▸ **Work to complete**
From the first line of the entries below, reproduce everything exactly through the line with "Given: Click the thoughtsTokenCount value 666", and nothing more.

▸ **Exercise data**

◆ ◆ ◆ ◆ ◆

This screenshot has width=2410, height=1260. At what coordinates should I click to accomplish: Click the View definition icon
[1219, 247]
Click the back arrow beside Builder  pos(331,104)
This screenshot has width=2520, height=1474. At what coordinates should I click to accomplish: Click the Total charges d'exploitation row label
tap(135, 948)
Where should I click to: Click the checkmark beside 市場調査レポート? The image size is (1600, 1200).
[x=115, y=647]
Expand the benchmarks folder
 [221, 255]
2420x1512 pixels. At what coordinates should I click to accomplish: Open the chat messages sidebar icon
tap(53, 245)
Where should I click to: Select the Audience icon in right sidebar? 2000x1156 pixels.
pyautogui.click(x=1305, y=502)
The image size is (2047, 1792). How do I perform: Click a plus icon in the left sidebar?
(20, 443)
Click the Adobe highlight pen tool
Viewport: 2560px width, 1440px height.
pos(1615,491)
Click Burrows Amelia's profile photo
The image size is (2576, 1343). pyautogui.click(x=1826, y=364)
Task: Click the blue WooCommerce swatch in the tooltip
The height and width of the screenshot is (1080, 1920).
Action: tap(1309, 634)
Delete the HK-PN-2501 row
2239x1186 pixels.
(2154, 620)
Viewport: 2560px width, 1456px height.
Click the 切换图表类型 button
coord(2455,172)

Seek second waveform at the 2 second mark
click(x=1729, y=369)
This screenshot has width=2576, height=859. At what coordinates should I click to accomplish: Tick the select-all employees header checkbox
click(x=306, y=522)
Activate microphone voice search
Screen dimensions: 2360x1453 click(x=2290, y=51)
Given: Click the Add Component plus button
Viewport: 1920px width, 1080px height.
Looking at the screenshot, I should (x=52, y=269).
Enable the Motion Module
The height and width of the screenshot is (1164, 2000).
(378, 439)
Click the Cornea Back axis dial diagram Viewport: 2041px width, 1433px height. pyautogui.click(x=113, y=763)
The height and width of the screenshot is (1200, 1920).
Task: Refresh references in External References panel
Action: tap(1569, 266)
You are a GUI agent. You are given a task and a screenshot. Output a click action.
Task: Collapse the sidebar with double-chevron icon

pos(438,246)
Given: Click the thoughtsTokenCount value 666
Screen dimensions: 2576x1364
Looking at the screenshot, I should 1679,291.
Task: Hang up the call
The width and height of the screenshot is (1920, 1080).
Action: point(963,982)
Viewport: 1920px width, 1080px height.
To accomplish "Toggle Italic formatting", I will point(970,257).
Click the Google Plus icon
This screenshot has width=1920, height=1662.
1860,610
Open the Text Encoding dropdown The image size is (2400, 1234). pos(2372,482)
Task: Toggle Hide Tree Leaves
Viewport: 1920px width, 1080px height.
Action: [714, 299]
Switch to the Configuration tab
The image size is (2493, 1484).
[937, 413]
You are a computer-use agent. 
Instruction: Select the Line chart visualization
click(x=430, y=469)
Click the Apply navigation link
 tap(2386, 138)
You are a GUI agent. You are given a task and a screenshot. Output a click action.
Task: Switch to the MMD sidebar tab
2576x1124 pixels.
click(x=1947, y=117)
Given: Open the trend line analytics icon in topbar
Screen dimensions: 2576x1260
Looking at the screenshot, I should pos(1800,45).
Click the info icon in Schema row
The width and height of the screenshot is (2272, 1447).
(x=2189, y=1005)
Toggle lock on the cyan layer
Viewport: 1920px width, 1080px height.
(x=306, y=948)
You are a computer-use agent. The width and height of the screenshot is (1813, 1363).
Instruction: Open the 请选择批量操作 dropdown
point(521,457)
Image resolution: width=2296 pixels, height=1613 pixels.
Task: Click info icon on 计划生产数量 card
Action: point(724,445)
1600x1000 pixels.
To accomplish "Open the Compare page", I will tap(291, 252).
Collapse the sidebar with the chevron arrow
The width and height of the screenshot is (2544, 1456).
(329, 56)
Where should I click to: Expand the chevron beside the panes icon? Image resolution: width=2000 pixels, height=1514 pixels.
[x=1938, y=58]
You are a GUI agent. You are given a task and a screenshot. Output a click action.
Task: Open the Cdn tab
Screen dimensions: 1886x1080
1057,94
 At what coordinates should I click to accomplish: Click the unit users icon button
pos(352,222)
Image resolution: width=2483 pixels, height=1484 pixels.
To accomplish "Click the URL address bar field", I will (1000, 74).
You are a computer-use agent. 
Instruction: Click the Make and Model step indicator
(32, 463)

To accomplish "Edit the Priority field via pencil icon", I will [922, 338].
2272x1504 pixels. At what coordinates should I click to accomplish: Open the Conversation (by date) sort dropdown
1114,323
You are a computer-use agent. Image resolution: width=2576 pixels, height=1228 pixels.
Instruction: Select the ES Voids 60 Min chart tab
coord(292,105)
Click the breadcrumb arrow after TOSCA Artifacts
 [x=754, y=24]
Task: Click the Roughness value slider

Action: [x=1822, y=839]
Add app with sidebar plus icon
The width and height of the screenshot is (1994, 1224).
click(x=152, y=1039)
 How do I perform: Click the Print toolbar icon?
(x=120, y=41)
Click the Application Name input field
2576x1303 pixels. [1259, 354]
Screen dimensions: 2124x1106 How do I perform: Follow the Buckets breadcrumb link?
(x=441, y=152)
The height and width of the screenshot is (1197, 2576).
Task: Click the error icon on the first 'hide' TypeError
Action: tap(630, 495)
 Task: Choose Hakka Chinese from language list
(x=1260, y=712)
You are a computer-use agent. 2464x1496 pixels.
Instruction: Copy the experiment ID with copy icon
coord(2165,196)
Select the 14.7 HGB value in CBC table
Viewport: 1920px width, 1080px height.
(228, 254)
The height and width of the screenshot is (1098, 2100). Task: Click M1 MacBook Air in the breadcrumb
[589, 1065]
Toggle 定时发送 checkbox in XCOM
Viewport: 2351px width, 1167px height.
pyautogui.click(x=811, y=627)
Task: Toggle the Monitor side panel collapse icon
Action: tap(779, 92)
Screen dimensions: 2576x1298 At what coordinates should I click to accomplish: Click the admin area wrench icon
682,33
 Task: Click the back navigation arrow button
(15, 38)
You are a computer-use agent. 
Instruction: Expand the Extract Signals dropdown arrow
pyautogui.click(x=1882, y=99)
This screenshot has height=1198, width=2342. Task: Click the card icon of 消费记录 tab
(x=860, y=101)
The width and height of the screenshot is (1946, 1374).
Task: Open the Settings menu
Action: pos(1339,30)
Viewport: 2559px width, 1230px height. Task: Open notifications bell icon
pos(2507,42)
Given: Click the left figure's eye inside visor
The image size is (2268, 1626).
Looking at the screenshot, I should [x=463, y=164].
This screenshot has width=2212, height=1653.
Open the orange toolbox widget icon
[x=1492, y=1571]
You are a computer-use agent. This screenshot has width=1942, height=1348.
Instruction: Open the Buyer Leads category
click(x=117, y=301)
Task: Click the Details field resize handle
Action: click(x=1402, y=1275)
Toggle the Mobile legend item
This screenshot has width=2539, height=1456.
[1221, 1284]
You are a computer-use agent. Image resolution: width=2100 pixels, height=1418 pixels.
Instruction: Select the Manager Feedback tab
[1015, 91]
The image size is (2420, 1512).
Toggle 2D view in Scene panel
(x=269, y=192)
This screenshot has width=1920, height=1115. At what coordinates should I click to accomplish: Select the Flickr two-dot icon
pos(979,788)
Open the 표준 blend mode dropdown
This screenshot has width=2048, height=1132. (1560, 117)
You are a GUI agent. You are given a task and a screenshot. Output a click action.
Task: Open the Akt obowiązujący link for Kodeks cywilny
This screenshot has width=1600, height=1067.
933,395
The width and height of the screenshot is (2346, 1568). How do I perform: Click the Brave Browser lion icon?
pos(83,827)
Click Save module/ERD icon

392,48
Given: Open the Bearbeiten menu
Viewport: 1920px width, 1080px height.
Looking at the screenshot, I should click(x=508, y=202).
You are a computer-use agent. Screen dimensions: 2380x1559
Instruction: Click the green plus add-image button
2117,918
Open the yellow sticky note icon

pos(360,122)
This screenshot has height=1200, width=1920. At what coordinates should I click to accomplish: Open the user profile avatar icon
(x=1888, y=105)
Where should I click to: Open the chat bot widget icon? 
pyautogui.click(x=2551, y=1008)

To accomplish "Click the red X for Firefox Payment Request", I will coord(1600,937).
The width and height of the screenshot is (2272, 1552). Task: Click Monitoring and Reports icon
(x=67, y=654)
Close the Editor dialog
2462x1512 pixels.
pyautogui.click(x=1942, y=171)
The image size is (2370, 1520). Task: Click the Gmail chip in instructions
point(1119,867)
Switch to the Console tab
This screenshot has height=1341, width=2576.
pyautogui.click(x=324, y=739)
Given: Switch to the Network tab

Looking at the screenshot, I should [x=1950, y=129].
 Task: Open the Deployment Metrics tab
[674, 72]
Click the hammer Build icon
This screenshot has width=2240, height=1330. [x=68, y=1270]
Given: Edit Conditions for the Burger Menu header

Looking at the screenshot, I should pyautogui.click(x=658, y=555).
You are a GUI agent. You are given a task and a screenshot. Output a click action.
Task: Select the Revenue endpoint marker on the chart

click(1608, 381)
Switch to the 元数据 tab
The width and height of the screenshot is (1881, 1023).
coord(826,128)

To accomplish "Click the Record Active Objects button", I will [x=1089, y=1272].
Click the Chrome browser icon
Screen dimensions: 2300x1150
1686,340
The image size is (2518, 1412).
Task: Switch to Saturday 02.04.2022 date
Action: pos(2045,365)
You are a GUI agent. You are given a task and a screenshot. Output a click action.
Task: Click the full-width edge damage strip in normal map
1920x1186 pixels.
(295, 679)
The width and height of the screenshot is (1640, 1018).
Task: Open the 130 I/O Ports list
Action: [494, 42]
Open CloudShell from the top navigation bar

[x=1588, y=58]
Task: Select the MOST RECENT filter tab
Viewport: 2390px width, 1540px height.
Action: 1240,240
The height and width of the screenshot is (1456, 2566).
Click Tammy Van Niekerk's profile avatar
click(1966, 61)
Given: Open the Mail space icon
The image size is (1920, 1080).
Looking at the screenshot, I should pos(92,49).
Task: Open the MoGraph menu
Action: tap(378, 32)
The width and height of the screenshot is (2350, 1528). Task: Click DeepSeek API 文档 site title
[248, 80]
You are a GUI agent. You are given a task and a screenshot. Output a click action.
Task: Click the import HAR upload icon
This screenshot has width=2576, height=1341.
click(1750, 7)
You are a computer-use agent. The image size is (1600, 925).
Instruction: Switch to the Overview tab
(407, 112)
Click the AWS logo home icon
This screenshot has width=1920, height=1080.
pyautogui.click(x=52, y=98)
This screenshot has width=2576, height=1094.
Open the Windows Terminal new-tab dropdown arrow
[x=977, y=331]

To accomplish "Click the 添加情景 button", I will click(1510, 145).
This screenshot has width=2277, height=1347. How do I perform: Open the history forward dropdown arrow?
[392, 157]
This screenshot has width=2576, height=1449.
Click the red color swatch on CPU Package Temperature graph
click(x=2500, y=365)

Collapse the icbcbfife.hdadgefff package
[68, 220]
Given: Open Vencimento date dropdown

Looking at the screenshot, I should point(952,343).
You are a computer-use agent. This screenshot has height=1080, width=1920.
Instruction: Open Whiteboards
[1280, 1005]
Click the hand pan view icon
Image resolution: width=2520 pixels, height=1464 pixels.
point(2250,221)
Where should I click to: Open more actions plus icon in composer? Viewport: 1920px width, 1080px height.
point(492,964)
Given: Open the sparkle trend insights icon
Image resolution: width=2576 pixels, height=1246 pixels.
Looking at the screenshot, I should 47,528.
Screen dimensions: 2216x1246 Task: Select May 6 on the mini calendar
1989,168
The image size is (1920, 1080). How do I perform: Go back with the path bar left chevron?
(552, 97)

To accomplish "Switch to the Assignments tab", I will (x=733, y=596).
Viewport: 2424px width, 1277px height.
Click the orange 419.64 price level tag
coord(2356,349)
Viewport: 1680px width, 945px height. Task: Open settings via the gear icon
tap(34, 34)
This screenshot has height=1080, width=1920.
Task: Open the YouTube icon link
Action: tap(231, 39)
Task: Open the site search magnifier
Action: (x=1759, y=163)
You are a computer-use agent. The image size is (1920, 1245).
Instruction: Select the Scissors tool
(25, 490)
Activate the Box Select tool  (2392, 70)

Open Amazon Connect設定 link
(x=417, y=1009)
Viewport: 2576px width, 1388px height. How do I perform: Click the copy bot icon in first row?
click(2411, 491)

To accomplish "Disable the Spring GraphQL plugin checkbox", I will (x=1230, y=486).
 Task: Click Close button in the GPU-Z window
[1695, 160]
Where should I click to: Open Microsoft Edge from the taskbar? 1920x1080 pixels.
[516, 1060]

◆ ◆ ◆ ◆ ◆

▸ **Answer space**
This screenshot has width=2410, height=1260. At what coordinates should I click to accomplish: Click the View definition icon
[1219, 247]
Click the back arrow beside Builder  pos(331,104)
This screenshot has width=2520, height=1474. At what coordinates should I click to accomplish: Click the Total charges d'exploitation row label
tap(135, 948)
Where should I click to: Click the checkmark beside 市場調査レポート? The image size is (1600, 1200).
[x=115, y=647]
Expand the benchmarks folder
 [221, 255]
2420x1512 pixels. At what coordinates should I click to accomplish: Open the chat messages sidebar icon
tap(53, 245)
Where should I click to: Select the Audience icon in right sidebar? 2000x1156 pixels.
pyautogui.click(x=1305, y=502)
The image size is (2047, 1792). How do I perform: Click a plus icon in the left sidebar?
(20, 443)
Click the Adobe highlight pen tool
Viewport: 2560px width, 1440px height.
pos(1615,491)
Click Burrows Amelia's profile photo
The image size is (2576, 1343). pyautogui.click(x=1826, y=364)
Task: Click the blue WooCommerce swatch in the tooltip
The height and width of the screenshot is (1080, 1920).
Action: tap(1309, 634)
Delete the HK-PN-2501 row
2239x1186 pixels.
(2154, 620)
Viewport: 2560px width, 1456px height.
Click the 切换图表类型 button
coord(2455,172)

Seek second waveform at the 2 second mark
click(x=1729, y=369)
This screenshot has width=2576, height=859. At what coordinates should I click to accomplish: Tick the select-all employees header checkbox
click(x=306, y=522)
Activate microphone voice search
Screen dimensions: 2360x1453 click(x=2290, y=51)
Given: Click the Add Component plus button
Viewport: 1920px width, 1080px height.
Looking at the screenshot, I should (x=52, y=269).
Enable the Motion Module
The height and width of the screenshot is (1164, 2000).
(378, 439)
Click the Cornea Back axis dial diagram Viewport: 2041px width, 1433px height. pyautogui.click(x=113, y=763)
The height and width of the screenshot is (1200, 1920).
Task: Refresh references in External References panel
Action: tap(1569, 266)
You are a GUI agent. You are given a task and a screenshot. Output a click action.
Task: Collapse the sidebar with double-chevron icon

pos(438,246)
Given: Click the thoughtsTokenCount value 666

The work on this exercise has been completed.